All N elements, and none is repeated, then this is the problem of the number of permutations. The solution can be found simple. Any of the N elements can take the first place in the row, therefore, N options are obtained. In second place - any, except for the one that has already been used for first place. Therefore, for each of the N choices already found, there are (N - 1) second place choices, and total combinations becomes N*(N - 1).
The same can be repeated for the remaining elements of the series. For the very last place, there is only one option left - the last remaining element. For the penultimate - two options, and so on.
Therefore, for a series of N non-repeating elements, the possible permutations are equal to the product of all integers from 1 to N. This product is called the factorial of N and is denoted by N! (read "en factorial").

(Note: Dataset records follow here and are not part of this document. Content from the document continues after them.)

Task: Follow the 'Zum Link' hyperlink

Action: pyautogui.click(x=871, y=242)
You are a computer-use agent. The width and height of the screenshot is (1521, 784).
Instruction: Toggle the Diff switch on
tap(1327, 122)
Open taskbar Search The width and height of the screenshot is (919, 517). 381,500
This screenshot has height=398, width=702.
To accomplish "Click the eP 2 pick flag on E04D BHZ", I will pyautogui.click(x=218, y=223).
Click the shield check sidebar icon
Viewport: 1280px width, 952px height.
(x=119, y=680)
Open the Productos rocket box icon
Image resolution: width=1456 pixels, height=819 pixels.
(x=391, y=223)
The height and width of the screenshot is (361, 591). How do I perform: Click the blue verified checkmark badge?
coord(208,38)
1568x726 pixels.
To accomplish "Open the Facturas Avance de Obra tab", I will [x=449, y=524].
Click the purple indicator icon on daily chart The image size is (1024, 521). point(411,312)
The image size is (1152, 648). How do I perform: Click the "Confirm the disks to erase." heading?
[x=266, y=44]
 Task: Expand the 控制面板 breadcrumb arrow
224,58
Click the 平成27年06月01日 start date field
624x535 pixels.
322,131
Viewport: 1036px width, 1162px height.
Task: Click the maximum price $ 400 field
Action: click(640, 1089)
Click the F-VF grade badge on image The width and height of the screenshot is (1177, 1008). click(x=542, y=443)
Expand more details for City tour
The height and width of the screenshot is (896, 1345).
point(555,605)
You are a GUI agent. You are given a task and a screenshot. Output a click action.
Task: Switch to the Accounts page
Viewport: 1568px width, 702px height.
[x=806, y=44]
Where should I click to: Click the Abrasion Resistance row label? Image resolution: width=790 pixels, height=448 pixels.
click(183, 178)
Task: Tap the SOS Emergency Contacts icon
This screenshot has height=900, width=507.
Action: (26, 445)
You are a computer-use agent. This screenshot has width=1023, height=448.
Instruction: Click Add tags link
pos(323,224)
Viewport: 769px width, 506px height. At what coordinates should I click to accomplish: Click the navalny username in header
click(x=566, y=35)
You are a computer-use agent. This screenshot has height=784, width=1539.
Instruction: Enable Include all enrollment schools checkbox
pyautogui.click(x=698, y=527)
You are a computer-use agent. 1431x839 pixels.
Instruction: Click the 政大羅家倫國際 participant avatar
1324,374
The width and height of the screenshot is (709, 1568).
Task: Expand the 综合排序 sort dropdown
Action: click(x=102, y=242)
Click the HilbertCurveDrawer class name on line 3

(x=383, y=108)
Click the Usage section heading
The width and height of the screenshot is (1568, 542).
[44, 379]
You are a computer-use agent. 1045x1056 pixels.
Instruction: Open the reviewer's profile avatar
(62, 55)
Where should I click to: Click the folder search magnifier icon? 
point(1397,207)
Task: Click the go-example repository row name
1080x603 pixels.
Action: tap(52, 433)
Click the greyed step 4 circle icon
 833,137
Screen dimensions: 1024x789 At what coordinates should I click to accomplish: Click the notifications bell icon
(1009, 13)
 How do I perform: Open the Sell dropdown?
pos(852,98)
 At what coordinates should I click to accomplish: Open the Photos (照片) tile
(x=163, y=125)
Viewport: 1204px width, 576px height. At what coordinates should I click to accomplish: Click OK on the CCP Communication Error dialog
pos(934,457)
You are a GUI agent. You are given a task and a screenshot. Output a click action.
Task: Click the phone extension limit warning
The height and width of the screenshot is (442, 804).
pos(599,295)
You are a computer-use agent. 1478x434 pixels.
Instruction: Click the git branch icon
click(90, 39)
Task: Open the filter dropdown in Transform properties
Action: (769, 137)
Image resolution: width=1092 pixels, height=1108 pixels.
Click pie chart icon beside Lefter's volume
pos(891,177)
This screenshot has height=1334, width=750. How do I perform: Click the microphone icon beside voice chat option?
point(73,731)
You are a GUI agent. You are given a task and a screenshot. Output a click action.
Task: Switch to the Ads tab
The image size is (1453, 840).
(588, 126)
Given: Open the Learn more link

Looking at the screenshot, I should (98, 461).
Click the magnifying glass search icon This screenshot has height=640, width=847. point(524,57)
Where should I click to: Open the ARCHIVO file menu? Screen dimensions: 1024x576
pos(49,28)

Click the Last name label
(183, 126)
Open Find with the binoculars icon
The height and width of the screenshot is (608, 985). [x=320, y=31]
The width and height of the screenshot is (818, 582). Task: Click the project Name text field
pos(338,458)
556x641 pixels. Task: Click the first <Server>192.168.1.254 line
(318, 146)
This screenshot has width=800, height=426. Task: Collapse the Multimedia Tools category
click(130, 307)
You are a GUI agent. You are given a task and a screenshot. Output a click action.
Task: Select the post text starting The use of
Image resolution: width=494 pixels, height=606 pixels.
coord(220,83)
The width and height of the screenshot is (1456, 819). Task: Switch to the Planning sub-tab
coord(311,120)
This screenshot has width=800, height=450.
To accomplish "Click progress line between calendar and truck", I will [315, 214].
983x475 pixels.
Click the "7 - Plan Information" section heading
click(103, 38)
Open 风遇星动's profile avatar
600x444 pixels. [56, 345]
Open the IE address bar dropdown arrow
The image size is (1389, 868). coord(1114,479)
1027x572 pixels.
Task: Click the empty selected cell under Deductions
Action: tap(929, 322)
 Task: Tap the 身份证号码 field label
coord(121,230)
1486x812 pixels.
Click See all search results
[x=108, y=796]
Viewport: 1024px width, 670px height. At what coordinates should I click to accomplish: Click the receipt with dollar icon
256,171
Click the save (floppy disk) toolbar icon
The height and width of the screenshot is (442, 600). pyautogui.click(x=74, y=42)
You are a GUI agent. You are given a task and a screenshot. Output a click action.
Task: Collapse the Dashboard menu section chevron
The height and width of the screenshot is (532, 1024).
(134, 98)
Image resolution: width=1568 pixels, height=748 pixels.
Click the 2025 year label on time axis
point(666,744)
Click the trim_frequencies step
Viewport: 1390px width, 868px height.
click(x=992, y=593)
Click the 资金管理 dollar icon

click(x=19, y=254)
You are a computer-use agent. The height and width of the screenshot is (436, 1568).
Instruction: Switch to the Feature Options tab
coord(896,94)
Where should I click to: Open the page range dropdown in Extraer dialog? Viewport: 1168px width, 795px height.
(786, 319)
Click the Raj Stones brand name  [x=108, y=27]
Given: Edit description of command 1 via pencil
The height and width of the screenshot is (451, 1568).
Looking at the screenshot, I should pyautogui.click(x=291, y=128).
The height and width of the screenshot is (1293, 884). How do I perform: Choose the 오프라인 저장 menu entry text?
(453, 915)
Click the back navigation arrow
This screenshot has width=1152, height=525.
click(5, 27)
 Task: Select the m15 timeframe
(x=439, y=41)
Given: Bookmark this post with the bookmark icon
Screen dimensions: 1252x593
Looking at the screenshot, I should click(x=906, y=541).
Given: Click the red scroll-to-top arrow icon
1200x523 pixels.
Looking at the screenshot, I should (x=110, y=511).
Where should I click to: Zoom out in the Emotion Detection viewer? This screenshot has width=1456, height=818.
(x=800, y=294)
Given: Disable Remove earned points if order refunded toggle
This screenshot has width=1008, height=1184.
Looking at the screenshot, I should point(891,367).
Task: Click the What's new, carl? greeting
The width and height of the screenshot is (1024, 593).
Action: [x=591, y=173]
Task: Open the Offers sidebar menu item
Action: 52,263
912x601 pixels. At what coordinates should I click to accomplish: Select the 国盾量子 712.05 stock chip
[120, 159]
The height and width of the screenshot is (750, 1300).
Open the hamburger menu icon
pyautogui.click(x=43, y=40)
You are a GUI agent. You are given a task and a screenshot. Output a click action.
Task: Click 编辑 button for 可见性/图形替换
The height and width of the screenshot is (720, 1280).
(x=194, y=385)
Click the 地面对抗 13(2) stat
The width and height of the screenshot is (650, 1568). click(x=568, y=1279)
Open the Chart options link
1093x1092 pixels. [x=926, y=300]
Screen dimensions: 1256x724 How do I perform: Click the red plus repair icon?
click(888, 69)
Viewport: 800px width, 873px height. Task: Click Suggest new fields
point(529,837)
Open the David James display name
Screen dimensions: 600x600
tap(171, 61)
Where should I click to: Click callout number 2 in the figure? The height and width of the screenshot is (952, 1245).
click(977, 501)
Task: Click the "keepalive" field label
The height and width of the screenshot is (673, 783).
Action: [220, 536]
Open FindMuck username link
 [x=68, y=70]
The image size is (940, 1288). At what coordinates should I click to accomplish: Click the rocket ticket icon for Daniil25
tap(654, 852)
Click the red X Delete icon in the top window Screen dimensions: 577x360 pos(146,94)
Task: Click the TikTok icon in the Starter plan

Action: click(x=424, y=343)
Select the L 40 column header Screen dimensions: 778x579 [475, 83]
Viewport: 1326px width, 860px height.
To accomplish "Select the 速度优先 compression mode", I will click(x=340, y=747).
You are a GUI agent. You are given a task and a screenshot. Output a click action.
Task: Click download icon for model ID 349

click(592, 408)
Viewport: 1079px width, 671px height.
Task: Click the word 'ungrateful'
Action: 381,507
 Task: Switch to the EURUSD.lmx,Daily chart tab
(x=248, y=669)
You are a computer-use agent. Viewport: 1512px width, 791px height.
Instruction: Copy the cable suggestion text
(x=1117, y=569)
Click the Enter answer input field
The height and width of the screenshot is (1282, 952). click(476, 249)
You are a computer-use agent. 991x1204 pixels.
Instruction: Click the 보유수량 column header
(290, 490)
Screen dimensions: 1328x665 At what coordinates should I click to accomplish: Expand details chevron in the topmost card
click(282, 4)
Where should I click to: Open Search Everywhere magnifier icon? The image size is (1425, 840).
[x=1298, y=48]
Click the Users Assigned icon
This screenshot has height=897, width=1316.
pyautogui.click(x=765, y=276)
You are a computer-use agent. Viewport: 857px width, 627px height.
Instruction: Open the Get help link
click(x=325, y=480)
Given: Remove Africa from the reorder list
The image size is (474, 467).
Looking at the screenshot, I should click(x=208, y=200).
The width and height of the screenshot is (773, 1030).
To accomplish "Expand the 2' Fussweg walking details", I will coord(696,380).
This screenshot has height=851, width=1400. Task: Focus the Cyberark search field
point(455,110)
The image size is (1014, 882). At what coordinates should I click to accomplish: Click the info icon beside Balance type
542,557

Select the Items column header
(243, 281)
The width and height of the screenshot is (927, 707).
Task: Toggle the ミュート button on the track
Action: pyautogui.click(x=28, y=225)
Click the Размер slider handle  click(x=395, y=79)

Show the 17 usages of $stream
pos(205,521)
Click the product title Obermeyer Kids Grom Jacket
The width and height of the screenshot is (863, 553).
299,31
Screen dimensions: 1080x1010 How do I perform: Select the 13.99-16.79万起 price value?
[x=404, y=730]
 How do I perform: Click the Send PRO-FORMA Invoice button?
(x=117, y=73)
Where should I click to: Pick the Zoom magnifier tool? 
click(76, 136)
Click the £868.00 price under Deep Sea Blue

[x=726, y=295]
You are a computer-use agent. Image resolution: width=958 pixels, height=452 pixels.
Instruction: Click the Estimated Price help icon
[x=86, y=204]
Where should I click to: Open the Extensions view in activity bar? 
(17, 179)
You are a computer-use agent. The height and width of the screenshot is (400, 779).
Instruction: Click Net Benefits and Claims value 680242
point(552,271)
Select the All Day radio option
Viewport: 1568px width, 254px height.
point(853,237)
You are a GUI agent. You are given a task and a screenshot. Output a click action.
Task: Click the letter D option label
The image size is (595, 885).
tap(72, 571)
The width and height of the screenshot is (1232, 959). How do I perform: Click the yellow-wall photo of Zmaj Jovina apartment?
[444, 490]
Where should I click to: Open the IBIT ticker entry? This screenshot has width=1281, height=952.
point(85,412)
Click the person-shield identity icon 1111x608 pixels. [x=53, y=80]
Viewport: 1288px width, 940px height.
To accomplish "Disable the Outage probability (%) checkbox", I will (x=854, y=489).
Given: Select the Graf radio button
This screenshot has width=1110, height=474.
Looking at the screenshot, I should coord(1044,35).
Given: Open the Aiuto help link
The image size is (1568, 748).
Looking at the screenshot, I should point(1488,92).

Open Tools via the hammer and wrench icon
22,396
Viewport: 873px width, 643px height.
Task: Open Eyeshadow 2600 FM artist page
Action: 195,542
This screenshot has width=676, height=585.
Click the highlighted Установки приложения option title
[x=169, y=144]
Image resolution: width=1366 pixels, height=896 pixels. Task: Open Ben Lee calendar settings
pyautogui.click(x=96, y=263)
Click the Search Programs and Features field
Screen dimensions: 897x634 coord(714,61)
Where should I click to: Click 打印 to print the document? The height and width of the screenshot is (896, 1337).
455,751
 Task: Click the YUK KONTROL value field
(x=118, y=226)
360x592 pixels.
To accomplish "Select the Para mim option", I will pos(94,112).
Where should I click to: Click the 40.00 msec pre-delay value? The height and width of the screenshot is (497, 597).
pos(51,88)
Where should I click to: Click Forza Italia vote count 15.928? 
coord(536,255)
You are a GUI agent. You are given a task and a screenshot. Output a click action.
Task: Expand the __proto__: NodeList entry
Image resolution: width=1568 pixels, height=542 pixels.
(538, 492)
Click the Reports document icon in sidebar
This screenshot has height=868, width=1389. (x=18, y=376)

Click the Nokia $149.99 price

In the previous case, the number of possible elements and the number of places in the series coincided, and their number was equal to N. But a situation is possible when there are fewer places in the series than there are possible elements. In other words, the number of elements in the sample is equal to some number M, and M< N. В этом случае задача определения количества возможных комбинаций может иметь два различных варианта.
First, it may be necessary to count the total number of possible ways in which M elements from N can be arranged in a row. Such ways are called placements.
Secondly, the researcher may be interested in the number of ways in which M elements can be selected from N. In this case, the order of the elements is no longer important, but any two options must differ from each other by at least one element. Such methods are called combinations.

To find the number of placements by M elements out of N, one can resort to the same way of reasoning as in the case of permutations. In the first place, there can still be N elements, in the second (N - 1), and so on. But for the last place, the number options is not 1, but (N - M + 1), because when the allocation is completed, there will still be (N - M) unused elements.
Thus, the number of placements over M elements from N is equal to the product of all integers from (N - M + 1) to N, or, equivalently, the quotient N!/(N - M)!.

Obviously, the number of combinations of M elements from N will be less than the number of placements. For every possible combination, there is an M! possible placements depending on the order of the elements of this combination. Therefore, to find this number, you need to divide the number of placements over M elements from N by N!. In other words, the number of combinations of M elements from N is N!/(M!*(N - M)!).

Friends! Since I already have this dead notebook, I'm using it to ask you a problem that three physicists, two economists, one from the Polytechnic and one from the humanities struggled with yesterday. We broke our whole brain and we constantly get different results. Maybe there are programmers and mathematical geniuses among you, besides, the problem is generally school and very easy, we simply do not derive a formula. 'Cause we dropped out exact sciences and instead, for some reason, we write books and draw pictures. Sorry.

So, backstory.

I was given a new bank card and, as usual, I effortlessly guessed its pin code. But not in a row. I mean, let's say the pin code was 8794, and I called 9748. That is, I triumphantly guessed all the numbers contained in the given four-digit number. Well, yes, not just a number, but just its components at wondered. But the numbers are all true! NOTE - I acted at random, that is, I did not have to put the already known numbers in the right order, I just acted in the spirit: here there are four numbers unknown to me, and I believe that among them there may be 9, 7, 4 and 8, and their order is not important. We immediately asked ourselves How many options did I have(probably to understand how cool it is that I took it and guessed it). That is, how many combinations of four numbers did I have to choose from? And then, of course, hell began. Our heads exploded all evening, and in the end, everyone came out absolutely different variants answer! I even started to write down all these combinations in a notebook in a row as they increased, but at four hundred I realized that there were more than four hundred of them (in any case, this refuted the answer of the physicist Thresh, who assured me that there were four hundred combinations, but still it’s not quite clearly) - and gave up.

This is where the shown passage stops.